Compare the ability of the three great early colonizers, Smith, Bradford, and Winthrop, in writing narrative prose. Smith's story of Pocahontas is easily accessible. Those who can find the complete works of Bradford and Winthrop may select from Bradford for comparison his story of Squanto, the Pilgrims' tame Indian. Winthrop's Journal contains many specimens of brief narrative, such as the story of the voyage across the Atlantic from March 29 to June 14, 1630; of Winthrop's losing himself in the wood, October 11, 1631; of shipwreck on the Isle of Shoals, August 16, 1635; of an indentured servant, March 8, 1636; of an adventure with Indians, July 20-30, August 24, and October 8, 1636. Those without opportunity to consult the works of Bradford and Winthrop will find in the books of selections sufficient material for comparison.

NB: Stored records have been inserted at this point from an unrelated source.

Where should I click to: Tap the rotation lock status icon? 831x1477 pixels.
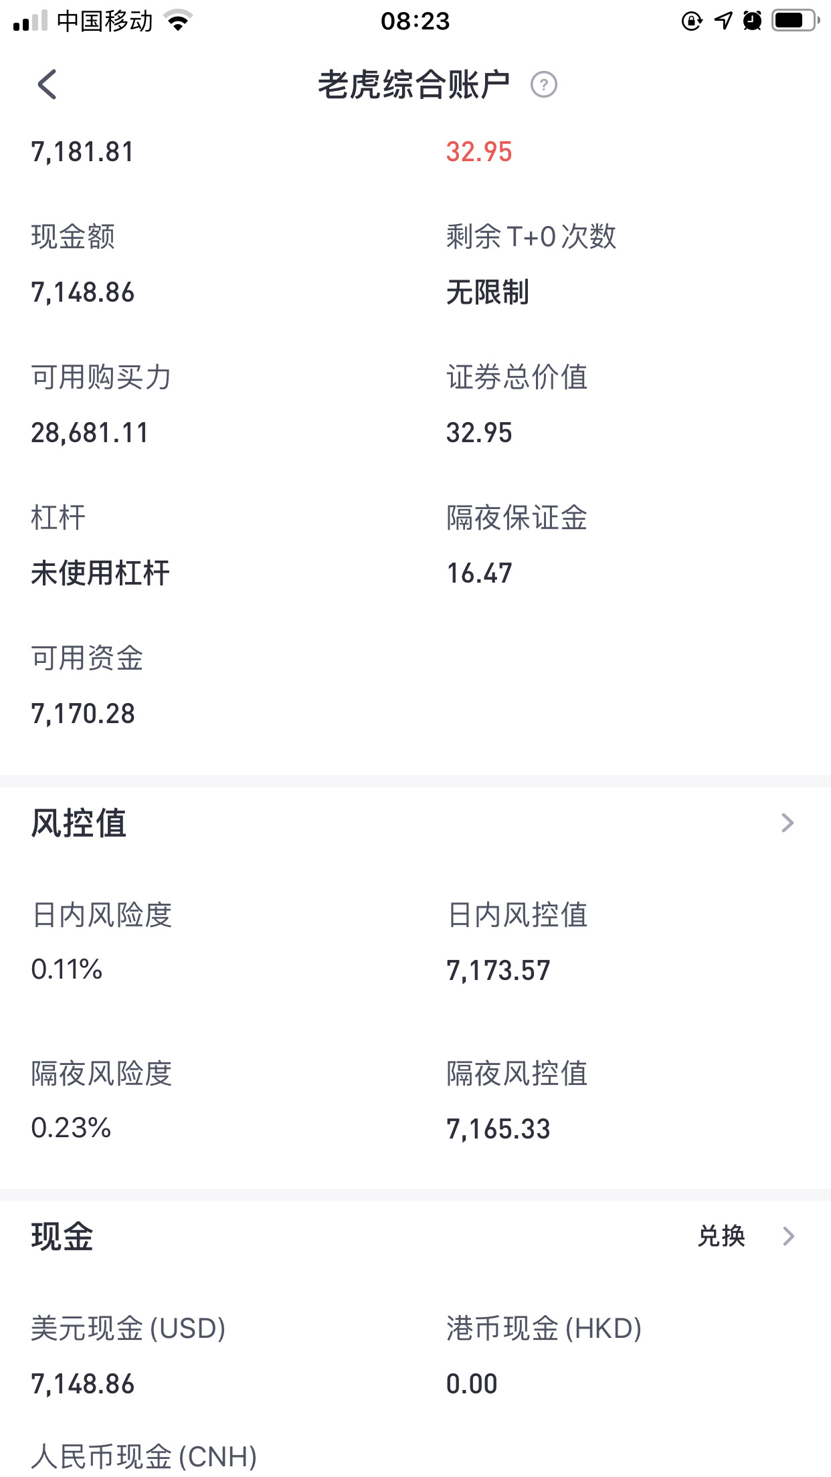coord(692,21)
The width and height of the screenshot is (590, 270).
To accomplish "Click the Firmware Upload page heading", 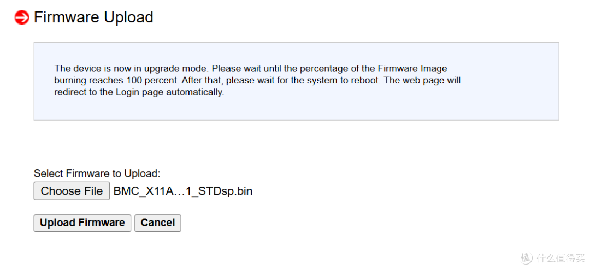I will pyautogui.click(x=93, y=17).
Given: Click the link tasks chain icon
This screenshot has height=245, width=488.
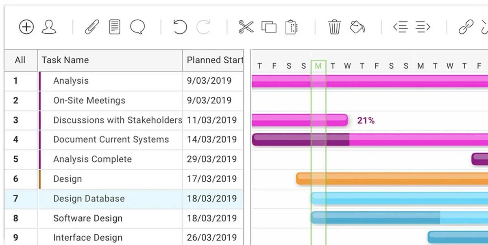Looking at the screenshot, I should pos(466,27).
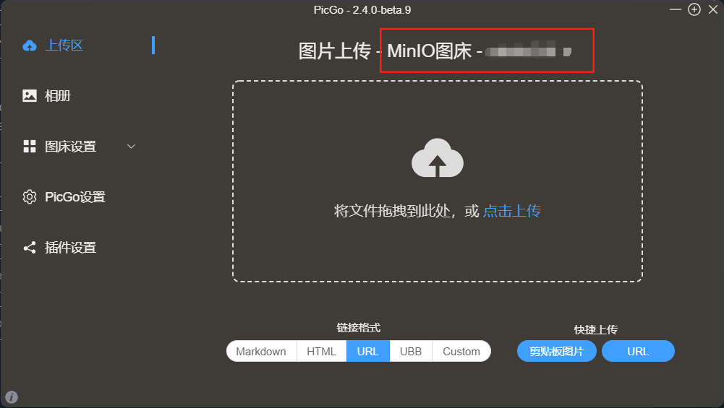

Is brevity or prolixity a quality of these early narrators? What English prose written before 1640 is superior to the work of these three men? Why is it especially important for Americans to know something of their writings? What advance in prose narrative do you find in Beverly and Byrd?

What characteristic of a famous English prose writer of the nineteenth century is noticeable in Ward's essay on fashions?

Why could fine poetry not be reasonably expected in early Virginia and New
England? What are some of the Calvinistic tenets expounded in
Wigglesworth's Day of Doom? Choose the best two short selections of
colonial poetry.

What are some of the qualifications of a good diarist? Which of these do you find in the Diary of Samuel Sewall?

Point out some of the fantastic prose expressions of Cotton Mather. Compare his narrative of Captain Phips with the work of Smith, Bradford, and Winthrop, on the one hand, and of Beverly and Byrd, on the other.

Compare the theology in Edwards's "Rose of Sharon" selection (p. 54) with that in Wigglesworth's Day of Doom. Why may this selection from Edwards be called a "poetic exposition of the divine love"? What is his view of the freedom of the will?